» Texto seleccionado

De acuerdo, no somos iguales,
pero la política republicana es un
proyecto de igualdad, no de celebración de las diferencias.
◆◆◆
La política no es posible cuando no
hay espacio público, dice el filósofo
Daniel Innerarity, ese lugar donde
se ponen en juego los diferentes intereses y deseos, donde se consideran las distintas reivindicaciones, y
cuyas síntesis y decisiones pueden
implicar postergar algunos de esos
intereses particulares. Sin ese poner en juego los propios intereses y
convicciones no hay política. Y eso
es lo que ocurre cuando el reclamo
identitario (y no sólo el identitario)
pasa al primer plano o cuando se
incursiona en el espacio público
sólo para hacer valer “lo propio”.
Ahora forma parte de nuestra
normalidad política que grupos religiosos reclamen subsidios para sus
escuelas; que los ortodoxos judíos
justifiquen la limitación de los derechos de “sus” mujeres en nombre
de sus particulares creencias; que
los llamados pueblos originarios
tengan (como en el Estado plurinacional de Bolivia) un sistema de justicia propio, diferente al que están
sometidos el resto de los ciudadanos (y que incluye castigos físicos);
que los nacionalistas catalanes no
quieran compartir con el resto de
los españoles “sus” impuestos; que
en este país los legisladores evangélicos sostengan que respetarán
la constitución siempre y cuando
no vaya contra la ley de dios; que
la discriminación positiva no se
asuma como un mal menor, como
política circunstancial y paliativa,
sino como un ideal regulativo, como
una conquista. Lo que late detrás de
estos ejemplos es la pretensión de
sustraerse a las reglas que nos rigen
a todos y que ha llegado incluso a la
desmesura de reclamar el blindaje
frente a la crítica y el sarcasmo, a la
exposición de razones (que ahora se
consideran ofensas), como aducen
los fundamentalistas islámicos (y
los inciertos descendientes de charrúas) ante la indulgente “comprensión” de no pocos multiculturalistas
e izquierdistas.
Algunos protestarán por haber
incluido a los colectivos citados en
la misma bolsa, pero me permito
recordarles que a la hora de invocar
la singular identidad de cada cual,
“la nuestra” no tiene estatus de nobleza. A la hora de jugar al juego
de las identidades, los del Ku Klux
Klan también tienen derecho a la
suya. Conviene no olvidar que en la
llamada sociedad civil hay de todo,
como en botica.

» Filas guardadas
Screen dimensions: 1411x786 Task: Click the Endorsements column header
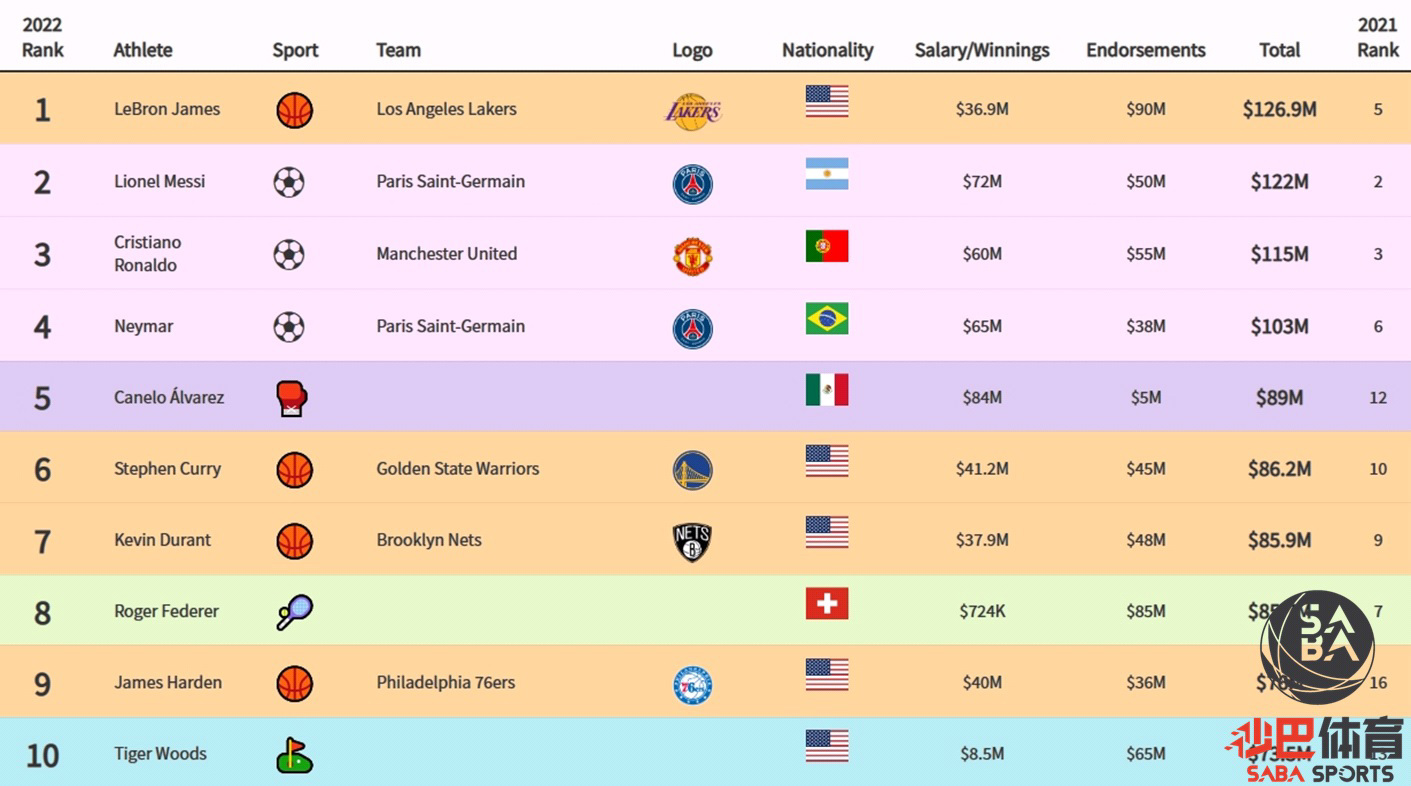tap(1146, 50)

==

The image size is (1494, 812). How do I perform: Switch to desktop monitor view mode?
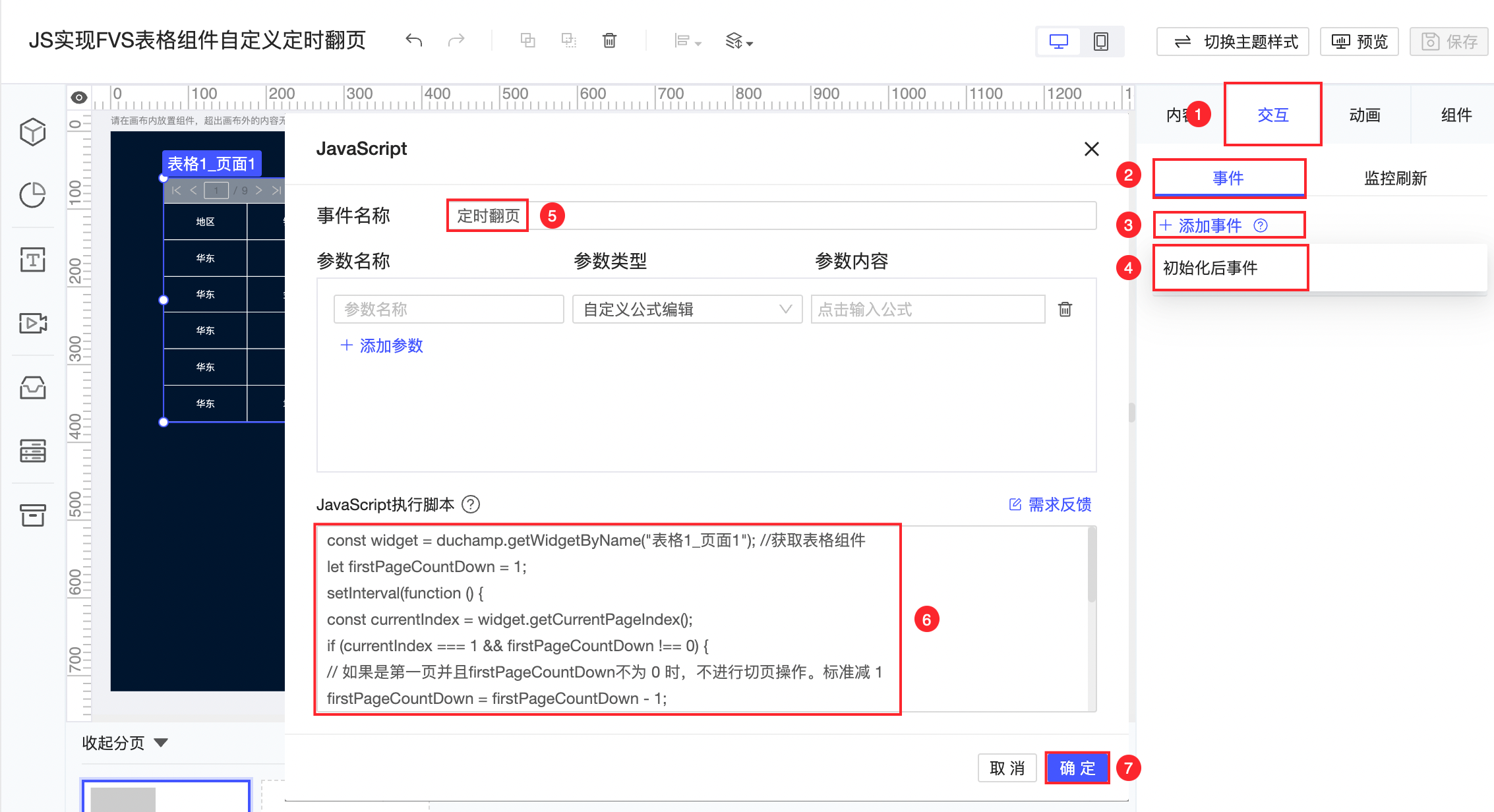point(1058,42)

» Desafíos
A. Extrae sin cambios el fragmento del texto sobre la política y las identidades que empieza en "De acuerdo, no" y termina en "sólo el identitario)".
B. Continúa el texto sobre la política y las identidades a partir de su última oración.

» Resultados del ejercicio
A.
De acuerdo, no somos iguales,
pero la política republicana es un
proyecto de igualdad, no de celebración de las diferencias.
◆◆◆
La política no es posible cuando no
hay espacio público, dice el filósofo
Daniel Innerarity, ese lugar donde
se ponen en juego los diferentes intereses y deseos, donde se consideran las distintas reivindicaciones, y
cuyas síntesis y decisiones pueden
implicar postergar algunos de esos
intereses particulares. Sin ese poner en juego los propios intereses y
convicciones no hay política. Y eso
es lo que ocurre cuando el reclamo
identitario (y no sólo el identitario)

B.
Hay una diferencia sustancial,
que en la fiesta identitaria no siempre se percibe, entre exigir el cumplimiento del derecho de un negro
o un gay a no ser discriminados por
su condición a la hora de ingresar
a la universidad (o a un bar), a que
se escuche su voz en política y creer
que existen derechos específicos de
negros, gays y mujeres. Lo que hay
que corregir son las desigualdades
que les impiden ejercer sus derechos, no crear derechos especiales
para ellos… como creo que ocurre con la figura del feminicidio
de reciente creación (y estoy dispuesto a dejarme convencer de lo
contrario con argumentos, no con
consignas).
No discuto que para corregir
las desigualdades entre razas, sexos
y culturas haga falta algo más que
apelar al respeto de las reglas de
igualdad que rigen para todos en
las democracias contemporáneas.
Lo que discuto es la convicción de
que el remedio a una universalidad
que no llega a ser tal sea impugnar a
la universalidad como tal (por cierto, no hay que confundir universalidad con homogeneidad). La falta
de igualdad en la sociedad no se
corrige adorando y cultivando la diferencia. La desigual capacidad de
influencia política tampoco se supera repartiendo nichos de influencia. Con la actual deriva, el peligro
es que terminemos identificándonos no con los que compartimos
una aspiración o un proyecto, que
remiten al futuro, sino con aquellos
que se nos parecen.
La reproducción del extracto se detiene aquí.